TEXT BLOCK:
□ □ □ □

What can it hurt??  Do you all think this is ok?  He wants to give her ONE more chance and he wants an aggressive dog for protection.  If he has her trained by EXPERTS that work with aggressive dogs, and she works out that would be great and what he's looking for and if not, he can have her put to sleep.

My daughter says he was so good to his other dog and he wants another dog desparately.   He told her that he'd keep me informed of her progress or lack of and even let me know if she has to be put to sleep.

ADVICE????  Should I give Petra this LAST CHANCE or put her to sleep today?     ???   :-\   

I know I'm wearing everyone out with this issue, but it's so hard for me to decide what to do and since I'm not so objective today, maybe you all could help.

Sherry
: Re: ADVICE @ PETRA??? HELP!
: Good Hope December 11, 2005, 02:03:39 PM
Please, Sherry, don't do that!!!

Dogs trained for protection work need a stable temperament, and Petra does not have that.  It would make her MUCH more dangerous.

So PLEASE do NOT give her to this policeman.

Sofia
: Re: ADVICE @ PETRA??? HELP!

□ □ □ □

RECORDED INFORMATION:
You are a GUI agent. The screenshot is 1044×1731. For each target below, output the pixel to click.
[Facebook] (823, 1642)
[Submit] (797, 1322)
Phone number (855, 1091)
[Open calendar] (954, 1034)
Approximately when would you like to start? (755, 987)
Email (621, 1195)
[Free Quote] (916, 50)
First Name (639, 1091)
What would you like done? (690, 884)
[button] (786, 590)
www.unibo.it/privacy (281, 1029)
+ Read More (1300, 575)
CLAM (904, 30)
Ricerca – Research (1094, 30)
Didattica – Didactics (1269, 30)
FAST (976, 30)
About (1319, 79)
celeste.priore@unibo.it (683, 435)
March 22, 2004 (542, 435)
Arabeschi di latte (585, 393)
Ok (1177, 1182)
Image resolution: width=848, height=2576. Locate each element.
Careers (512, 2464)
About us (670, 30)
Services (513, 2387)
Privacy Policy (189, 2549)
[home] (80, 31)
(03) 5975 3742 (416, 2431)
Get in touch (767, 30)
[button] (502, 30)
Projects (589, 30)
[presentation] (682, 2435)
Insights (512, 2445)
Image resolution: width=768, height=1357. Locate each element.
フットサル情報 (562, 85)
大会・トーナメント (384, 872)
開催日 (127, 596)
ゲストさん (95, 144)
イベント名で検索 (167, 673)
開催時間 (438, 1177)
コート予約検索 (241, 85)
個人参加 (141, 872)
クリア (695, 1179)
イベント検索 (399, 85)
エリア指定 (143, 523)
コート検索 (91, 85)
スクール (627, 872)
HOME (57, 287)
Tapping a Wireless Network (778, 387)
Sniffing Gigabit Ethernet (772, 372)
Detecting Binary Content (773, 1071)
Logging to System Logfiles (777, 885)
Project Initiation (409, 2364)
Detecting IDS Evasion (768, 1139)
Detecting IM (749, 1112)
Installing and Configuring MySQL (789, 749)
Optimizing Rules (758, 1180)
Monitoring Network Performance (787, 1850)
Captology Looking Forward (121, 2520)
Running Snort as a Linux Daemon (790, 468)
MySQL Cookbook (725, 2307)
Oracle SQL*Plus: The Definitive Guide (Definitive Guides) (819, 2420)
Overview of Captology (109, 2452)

□ □ □ □

EXERCISE OBJECTIVE: Carry on the forum thread about whether to give Petra one last chance from the point where it stops. The rows aren't needed for this.

RESPONSE:
: Icerotti December 11, 2005, 02:05:46 PM
I say give her the chance. She will be trained by experts. They can decide from there if she will be trainable and an asset to this ex officer. My husband is a cop and I know the precise and expertise training they provide for these dogs. He is aware of the aggression prob you are having it is not like you are trying to pull the wool over his eyes. Perhaps this will be Petras calling in life!
I think she needs the chance ;)

No matter what you decide I will support you ;)
: Re: ADVICE @ PETRA??? HELP!
: lins_saving_grace December 11, 2005, 02:06:55 PM
I would.  If I were in your shoes...I'd let Petra go with him. 
: Re: ADVICE @ PETRA??? HELP!
: lins_saving_grace December 11, 2005, 02:07:48 PM
you're not wearing us out with this...not at all.  It's a hard decision to make.
: Re: ADVICE @ PETRA??? HELP!
: smohr December 11, 2005, 02:08:57 PM
:(  I guess I know that; I was grasping at thin air.   :'(

The officer probably is too; he lost a beloved pet and doesn't want to see a pet put down w/o giving her another chance. 

He's probably like me; thinks he can be the knight who saves the day and pulls out a miracle.   :-[

Oh well....

Thanks.

Sherry
: Re: ADVICE @ PETRA??? HELP!
: newflvr December 11, 2005, 02:11:03 PM
Oh, Sofia, as much as I agree with you rationally, but, emotionally, if I was Sherry, I think I'd give it a try!  Maybe, just maybe it could work out....I just don't think anybody knows what's going on in Petra's head. If there are experts who specialize in working with aggressive dogs, maybe she could be molded to do good instead of letting her bad bits surface.  At the very least, maybe it could give some peace to the entire family that EVERYTHING was tried.....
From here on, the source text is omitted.